DNA-Barcoding und Echtzeit-PCR

Ich habe kürzlich einen Artikel darüber gelesen, wie DNA-Barcoding verwendet wurde, um Arten zu identifizieren, die in Gesundheitsprodukten vorhanden sind.

Ich habe auch einen Artikel darüber gelesen, wie Real-Time PCR verwendet wurde, um Fleischarten in Fleischprodukten zu identifizieren.

Ich bin neugierig, warum eine Methode einer anderen vorgezogen wird. Ich weiß, dass DNA-Barcoding mitochondriale DNA verwendet, um Arten zu erkennen, und Real-Time-PCR verwendet artspezifische Primer, um Arten zu erkennen.

Gehe ich richtig in der Annahme, dass Echtzeit-PCR unbekannte Arten nicht identifizieren kann, aber Ihnen sagen kann, ob die DNA mit einer bestimmten Art übereinstimmt, nach der Sie suchen? Wenn ich zum Beispiel auf E. zebra teste , aber etwas anderes finde, kann ich diese unbekannte Art nicht identifizieren und es sind weitere Tests erforderlich?

Während ich beim DNA-Barcoding die Ergebnisse nur mit einer riesigen Liste bekannter Arten in einer Datenbank abgleiche, was bedeutet, dass ich unbekannte Arten ohne Vorkenntnisse identifizieren kann?

PCR kann keine Arten identifizieren – dies geschieht normalerweise durch Sequenzierung. Die einzige Möglichkeit, dies zu tun (nur für bekannte Arten), besteht darin, artspezifische Primer zu verwenden, die Ihnen entweder eine Amplifikation der DNA ermöglichen oder nicht. Sie können also eine relativ einfache Ja- oder Nein-Entscheidung über das Vorhandensein der Art treffen, aber Sie können nicht weiter darüber hinausgehen.

Antworten (2)

Sie haben Ihre eigene Frage ziemlich gut beantwortet, aber es gibt ein paar Dinge, auf die näher eingegangen werden kann.

Die allgemeine Konvention besteht darin, das mitochondriale Cytochrome C Oxidase 1 ( COI )-Gen für Barcoding-Tiere und Chloroplasten-Gene ( rbcL , matK und trnH-psbA ) für Pflanzen zu verwenden. Die drei wichtigsten Gründe für die Auswahl dieser Gene sind 1) ihre Allgegenwärtigkeit; 2) das Vorhandensein vieler Kopien pro Zelle, so dass es einfacher ist, die Sequenzen mittels PCR zu amplifizieren; und 3) Mitochondrien- und Plastiden-DNA hat eine viel höhere Mutationsrate als Kern-DNA, was es ermöglicht, sehr eng verwandte Organismen eindeutig mit Strichcodes zu versehen. Diese Methode ist unglaublich empfindlich, zuverlässig und einfach. Die Originalveröffentlichung zum DNA-Barcoding finden Sie unter doi: 10.1098/rspb.2002.2218

Dank der Bemühungen von Konsortien wie CBOL , BOLD und iBOL , gibt es jetzt viele Millionen Referenzsequenzen in einer Datenbank, die so ziemlich jeden mehrzelligen Organismus abdecken, dem Sie wahrscheinlich jemals begegnen werden (vorausgesetzt, Sie arbeiten nicht an einem Deep-Seq-Sub oder so etwas). ).

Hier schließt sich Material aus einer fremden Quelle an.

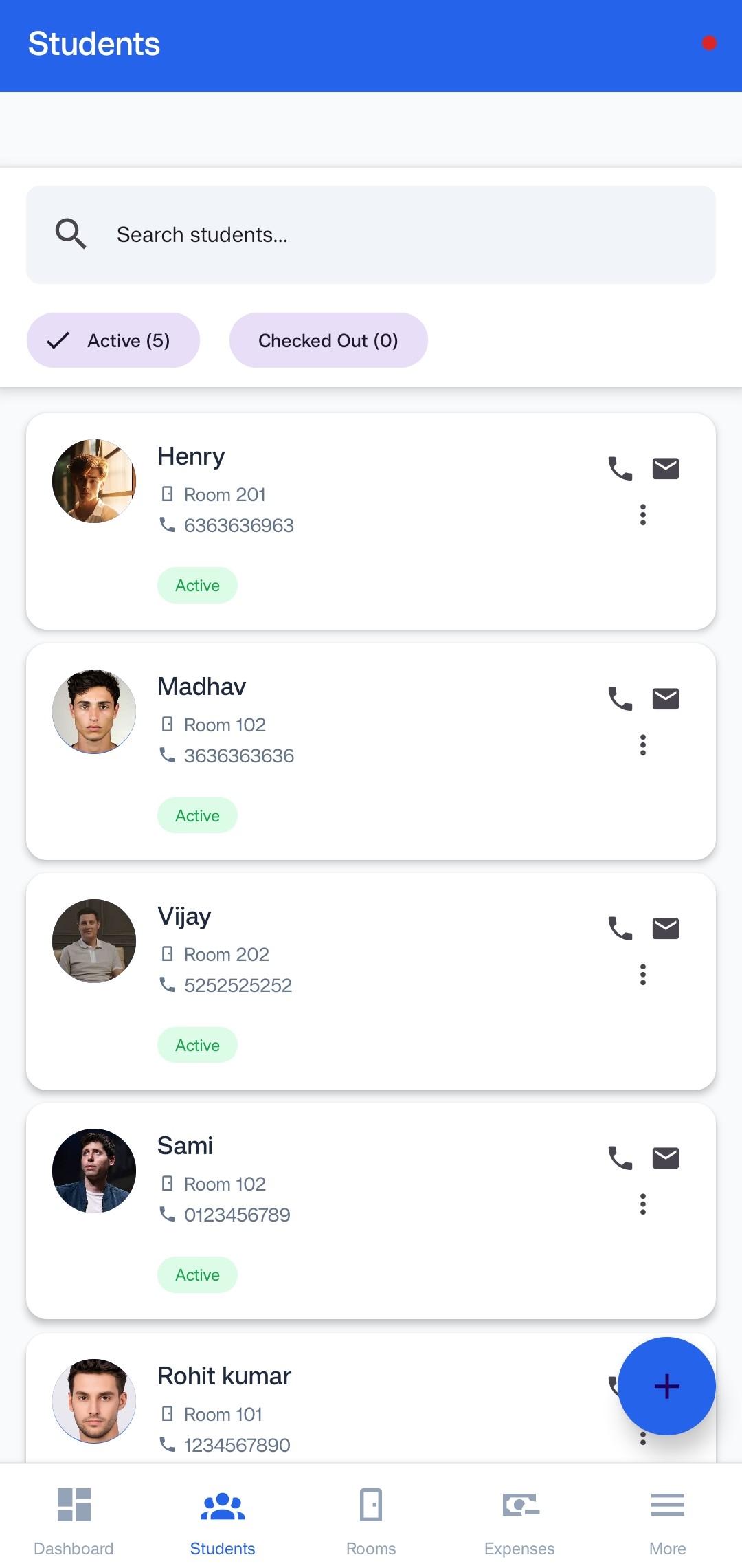Open Vijay's three-dot overflow menu
Image resolution: width=742 pixels, height=1568 pixels.
[643, 975]
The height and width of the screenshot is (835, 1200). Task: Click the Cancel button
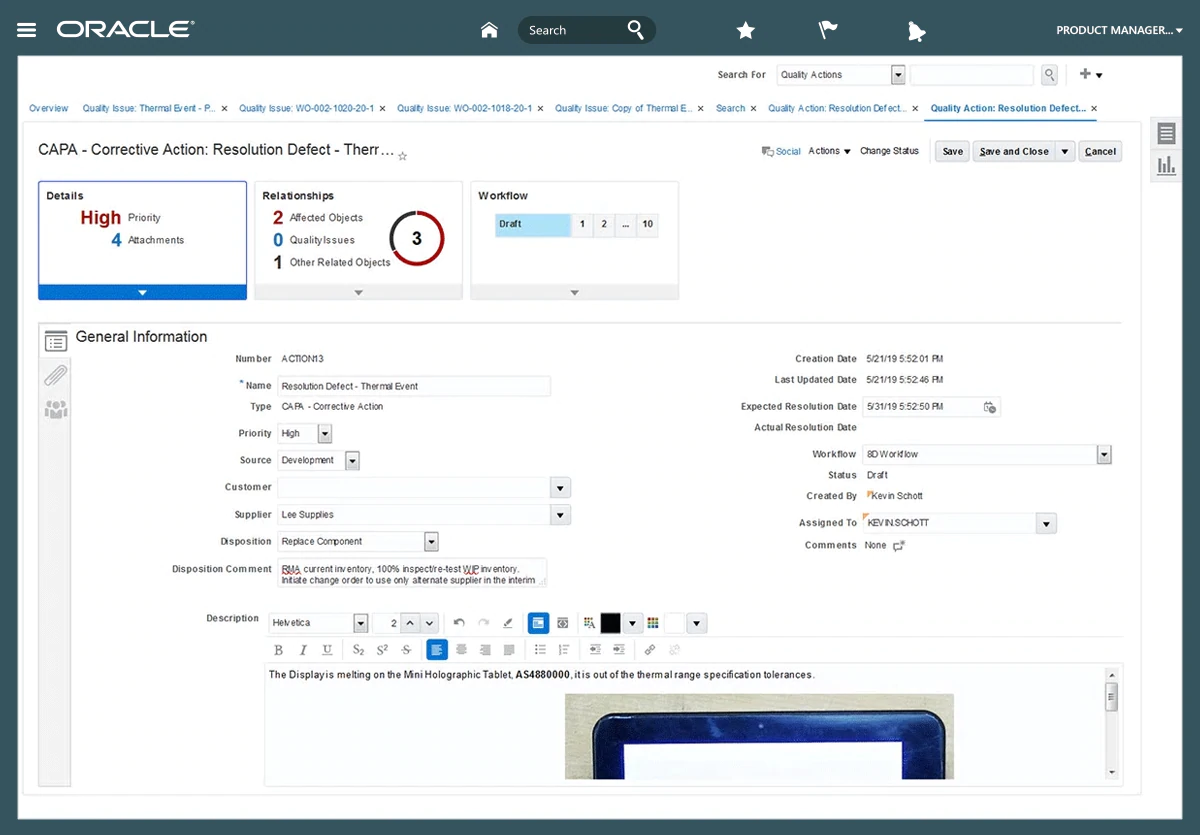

Wie Sie in Ihrem Beitrag sagen, gibt es erhebliche Einschränkungen bei der Verwendung von qPCR zur Identifizierung von Arten. Man muss vorher wissen, wonach man sucht, und bleibt mit einem einfachen Ja-Nein übrig. Das soll jedoch nicht heißen, dass qPCR im Artenbestimmungsspiel überhaupt keinen Platz hat. Die Methode ist sehr schnell und in Fällen, in denen Sie nur eine einzige Art oder eine kleine Anzahl von Arten nachweisen möchten, viel bequemer als die DNA-Sequenzierung (z. B. während der Qualitätskontrolle in einem Fleischverarbeitungsbetrieb, doi: 10.1080 /02652030701584041 ).

DNA-Barcoding ist eine Methode oder ein Protokoll, das, wie Sie bereits erwähnt haben, genetische Marker zur Identifizierung von Arten verwendet. Die Barcodes können mittels PCR „gescannt“ werden.

Jetzt ist die Real-Time-PCR nur eine quantitative Version der PCR. Das braucht man nicht, um nach qualitativen Aspekten zu suchen. In einer gemischten Probe können Sie jedoch möglicherweise die prozentuale Zusammensetzung der Probe durch jede Spezies mithilfe von Real-Time PCR berechnen.